Lin Wenxian, Armfield S W
Solar Energy Research Institute, Yunnan Normal University, Kunming, Yunnan 650092, People's Republic of China.
Phys Rev E Stat Nonlin Soft Matter Phys. 2012 Dec;86(6 Pt 2):066312. doi: 10.1103/PhysRevE.86.066312. Epub 2012 Dec 14.
Recent studies have used scaling analysis to obtain simple power-law relations that accurately predict the Prandtl (Pr) number dependency of natural-convection boundary layers subjected to both isothermal and ramped heating conditions, when Pr>1. The analysis used in those studies cannot be extended to Pr<1 fluids, and it is not clear at present whether such simple scaling relations can be developed for Pr<1 fluids.

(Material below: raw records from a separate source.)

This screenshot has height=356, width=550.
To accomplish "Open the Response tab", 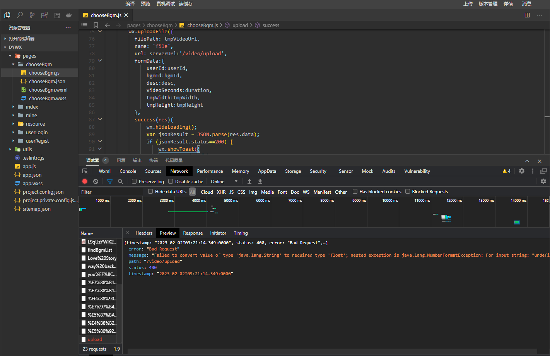I will (x=193, y=233).
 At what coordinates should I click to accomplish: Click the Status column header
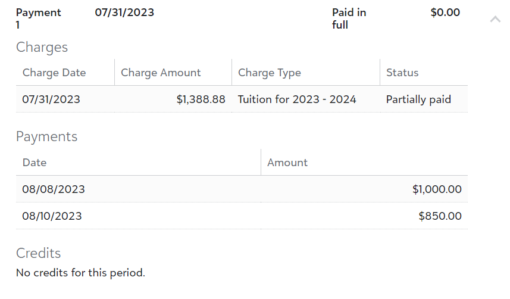[402, 73]
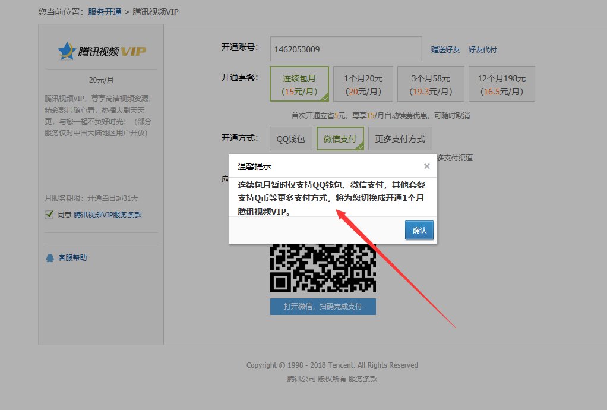The height and width of the screenshot is (410, 607).
Task: Switch to 微信支付 payment method
Action: pyautogui.click(x=340, y=138)
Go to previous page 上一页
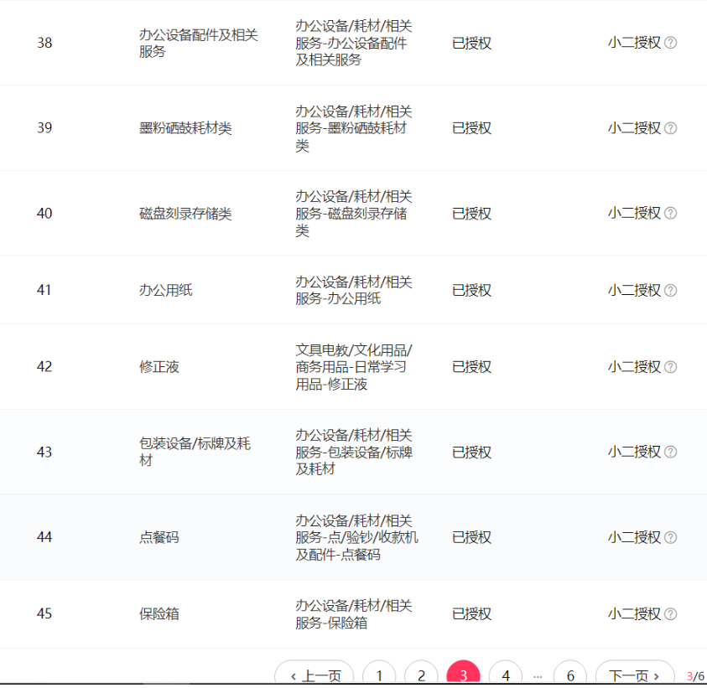Screen dimensions: 707x688 click(315, 675)
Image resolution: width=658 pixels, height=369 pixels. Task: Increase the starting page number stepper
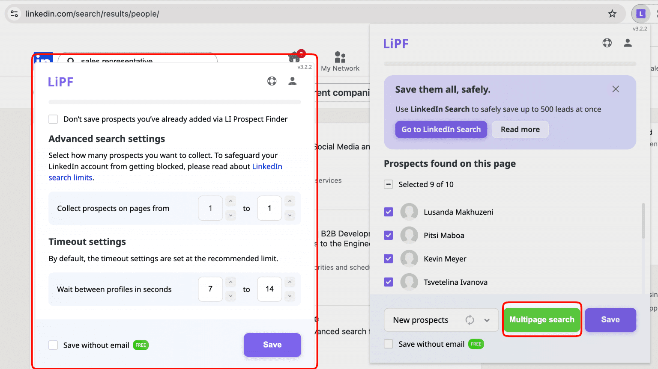231,201
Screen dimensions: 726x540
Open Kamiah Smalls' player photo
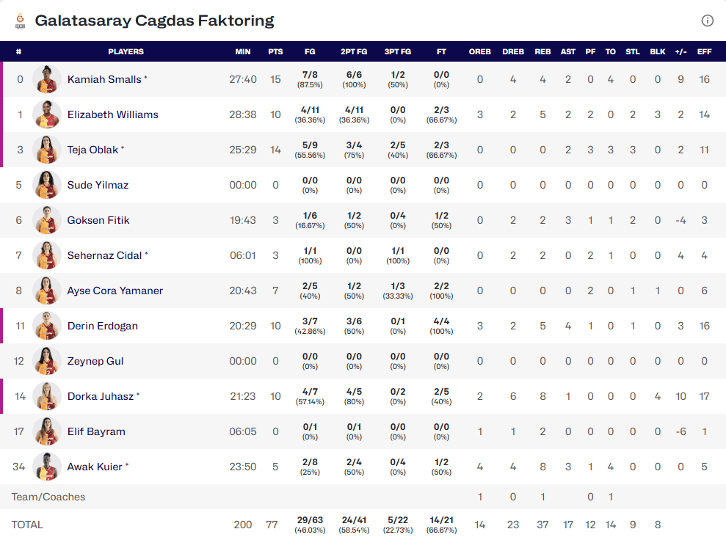click(x=47, y=79)
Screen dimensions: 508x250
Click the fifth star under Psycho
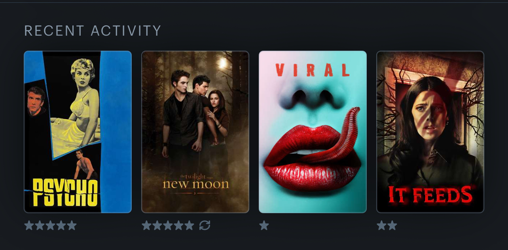[x=72, y=225]
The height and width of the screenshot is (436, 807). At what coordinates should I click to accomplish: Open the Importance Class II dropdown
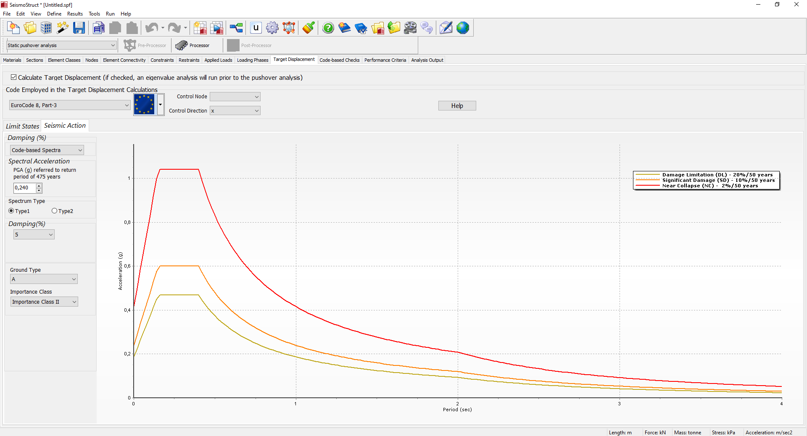click(x=44, y=302)
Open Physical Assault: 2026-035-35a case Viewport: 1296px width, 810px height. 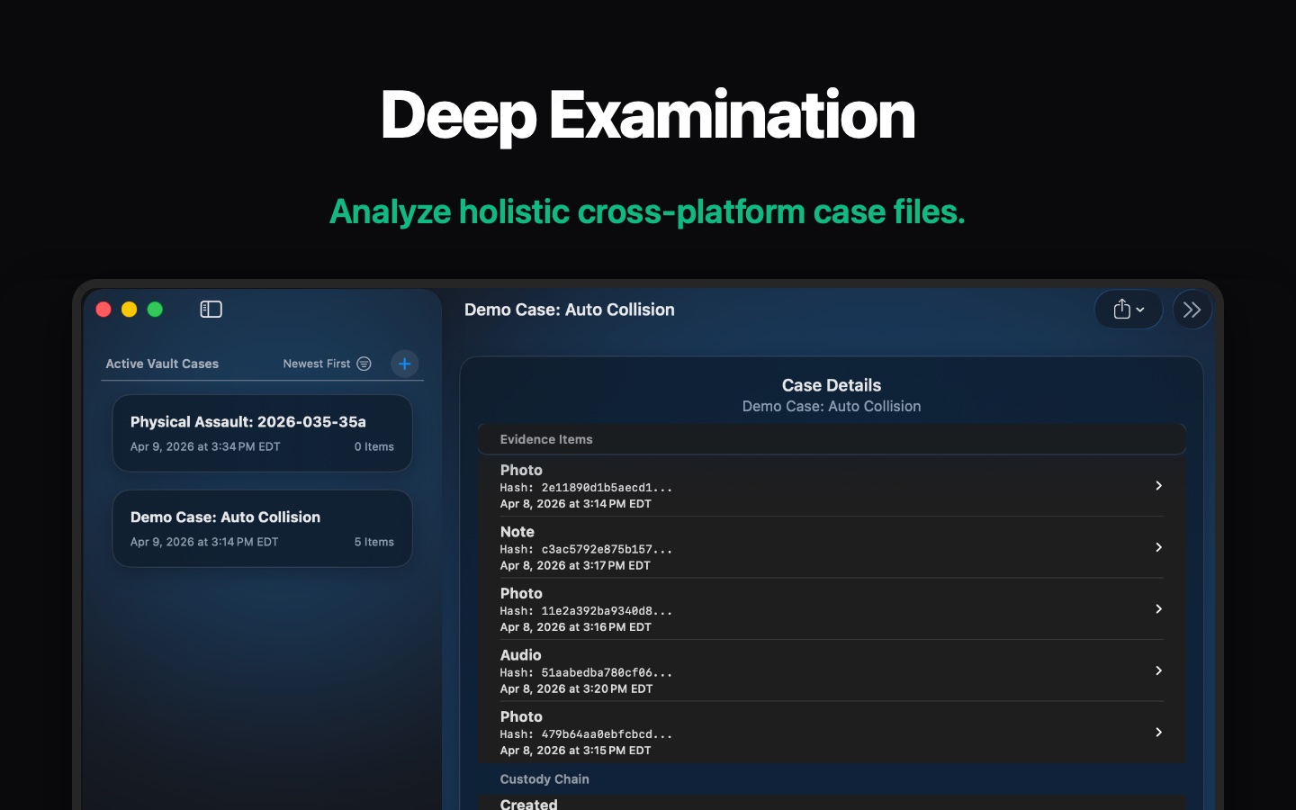(x=262, y=433)
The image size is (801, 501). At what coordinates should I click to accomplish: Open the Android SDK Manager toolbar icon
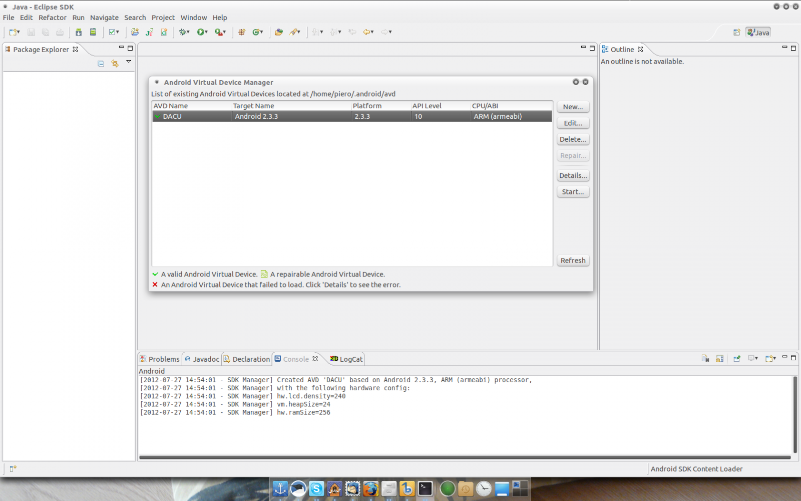pos(79,32)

In the present study, the Pr>1 scalings are shown to perform well for the start-up stage of the Pr<1 flow, but not for the fully developed flow. The Pr>1 scalings are modified to provide unified Prandtl number scalings for fully developed natural-convection boundary layers for both Pr≳1 and Pr≲1, with the unknown powers obtained empirically via direct numerical simulation. The modified scalings are shown to perform well for the fully developed flow, with the exception being the prediction of the inner viscous boundary-layer thickness.
最近的研究利用标度分析获得了简单的幂律关系,当普朗特数(Pr)>1时,这些关系能准确预测等温加热和斜坡加热条件下自然对流边界层的普朗特数依赖性。这些研究中使用的分析方法不能扩展到Pr<1的流体,目前尚不清楚是否能为Pr<1的流体建立这样简单的标度关系。在本研究中,结果表明Pr>1的标度关系在Pr<1流动的启动阶段表现良好,但在充分发展的流动中则不然。对Pr>1的标度关系进行了修正,以提供适用于Pr≳1和Pr≲1的充分发展自然对流边界层的统一普朗特数标度关系,其中未知幂次通过直接数值模拟凭经验获得。结果表明,修正后的标度关系在充分发展的流动中表现良好,但对内粘性边界层厚度的预测除外。